Nanotubes, tiny hollow carbon filaments about one ten-thousandth the diameter of a human hair, are already famed as one of the most versatile materials ever discovered. A hundred times as strong as steel and one-sixth as dense, able to conduct electricity better than copper or to substitute for silicon in semiconductor chips, carbon nanotubes have been proposed as the basis for everything from elevator cables that could lift payloads into Earth orbit to computers smaller than human cells.
Thin films of carbon nanotubes deposited on transparent plastic can also serve as a surface on which cells can grow. And as researchers at the University of Texas Medical Branch at Galveston (UTMB) and Rice University suggest in a paper published in the May issue of the Journal of Nanoscience and Nanotechnology, these nanotube films could potentially serve as an electrical interface between living tissue and prosthetic devices or biomedical instruments.
"As far as I know, we're the first group to show that you can have some kind of electrical communication between these two things, by stimulating cells through our transparent conductive layer," said Todd Pappas, director of sensory and molecular neuroengineering at UTMB's Center for Biomedical Engineering and one of the study's senior authors. Pappas and UTMB research associate Anton Liopo collaborated on the work with James Tour, director of the Carbon Nanotechnology Laboratory at Rice's Richard E. Smalley Institute for Nanoscale Science and Technology, Rice postdoctoral fellow Michael Stewart and Rice graduate student Jared Hudson.
The group employed two different types of cells in their experiments, neuroblastoma cells commonly used in test-tube experiments and neurons cultured from experimental rats. Both cell types were placed on ten-layer-thick "mat s" of single-walled carbon nanotubes (SWNTs) deposited on transparent plastic. This enabled the researchers to use a microscope to position a tiny electrode next to individual cells and record their responses to electrical pulses transmitted through the SWNTs.

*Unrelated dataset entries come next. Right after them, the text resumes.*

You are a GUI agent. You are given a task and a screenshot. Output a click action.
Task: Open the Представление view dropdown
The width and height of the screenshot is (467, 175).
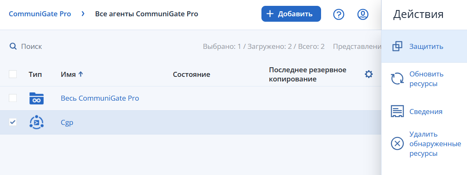click(357, 46)
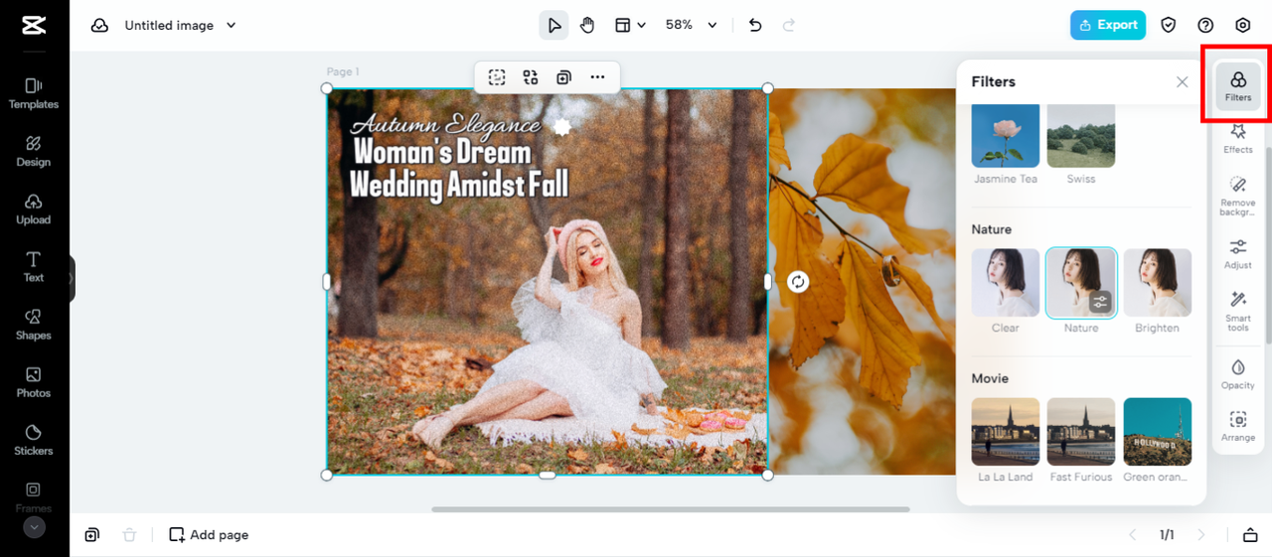Open more options in floating image toolbar
Image resolution: width=1272 pixels, height=557 pixels.
click(597, 77)
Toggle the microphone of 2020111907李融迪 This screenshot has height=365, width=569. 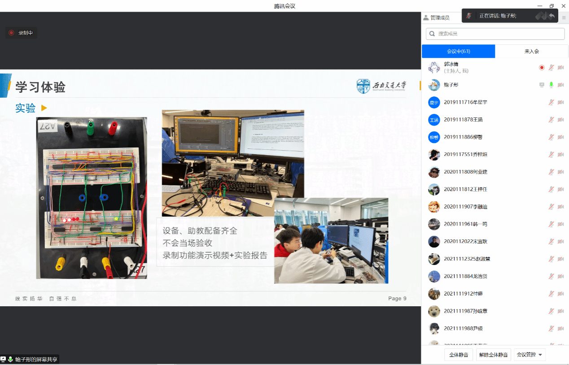coord(551,207)
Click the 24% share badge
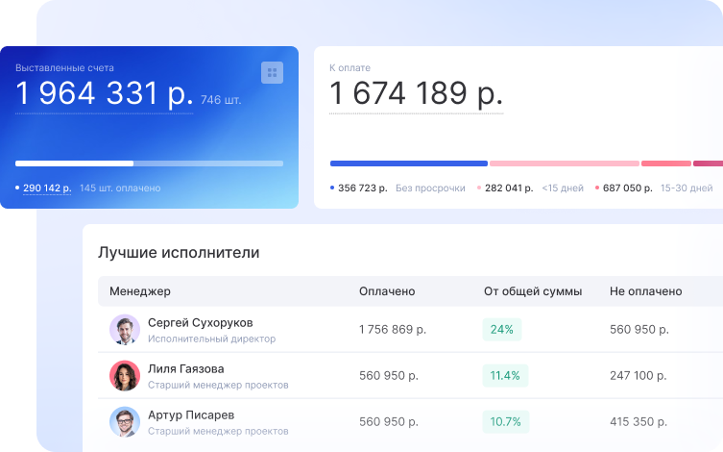Viewport: 723px width, 452px height. click(x=501, y=330)
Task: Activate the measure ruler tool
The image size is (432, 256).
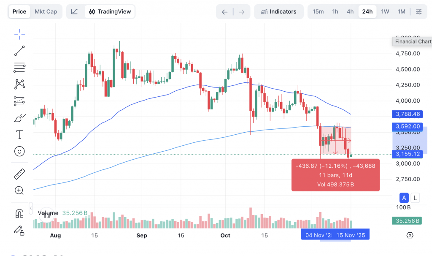Action: tap(19, 174)
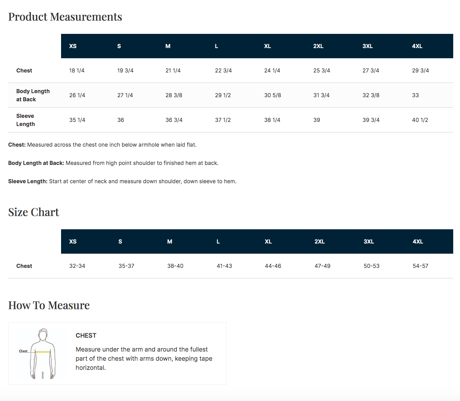
Task: Click the Sleeve Length row label
Action: [25, 120]
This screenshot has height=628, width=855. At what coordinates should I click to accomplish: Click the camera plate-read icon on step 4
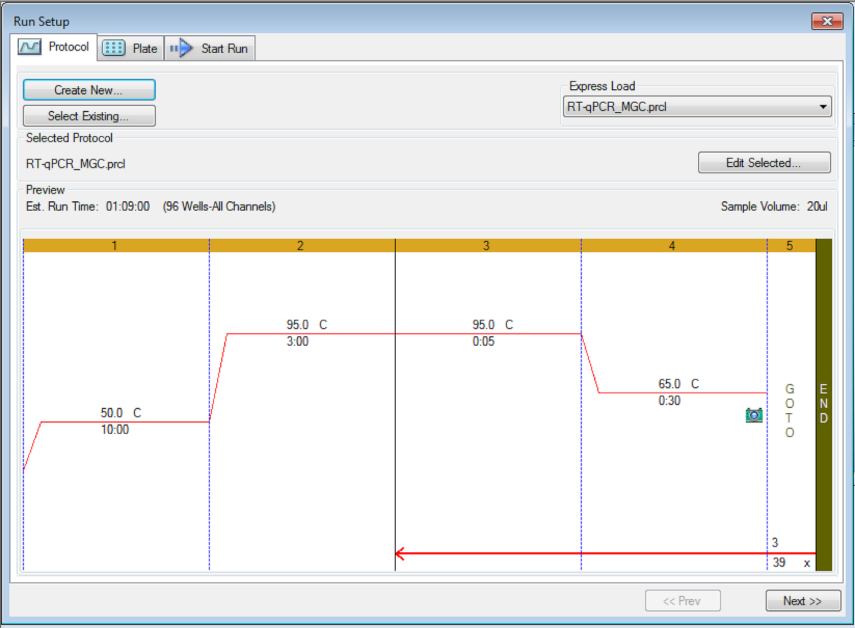click(755, 415)
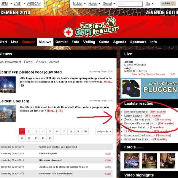178x178 pixels.
Task: Open the Video's news sub-tab
Action: tap(41, 62)
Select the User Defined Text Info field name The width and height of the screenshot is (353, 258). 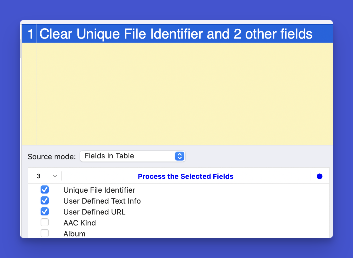[x=102, y=201]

In addition to their electrical stimulation experiments, the scientists also studied how different kinds of SWNTs affected the growth and development of neuroblastoma cells. They compared cells placed on mats made of "functionalized" SWNTs, carbon nanotubes with additional molecules attached to their surfaces that may be used to guide cell growth or customize nanotube electrical properties, to cells cultured on unmodified "native" carbon nanotubes and conventional tissue culture plastic.
"Native carbon nanotubes support neuron attachment and growth well -- as we expected, better than the two types of functionalized nanotubes we tested," Pappas said. "Next we want to find a way to functionalize the nanotubes to make neuron attachment and communication better and make these surfaces more biocompatible."
Another avenue Pappas wants to explore is finding out whether nanotubes are sensitive enough to record ongoing electrical activity in cells. "Where we want to get to is a device that can both sense and deliver stimuli to cells for things like prosthetic control," Pappas said. "I think it's definitely doable, and we're pursuing that with Jim Tour and his group. It's great to be able to work with a guy who's on the cutting edge of nanoelectronics technology -- he seems to develop something new every week, and it's really become a great interaction."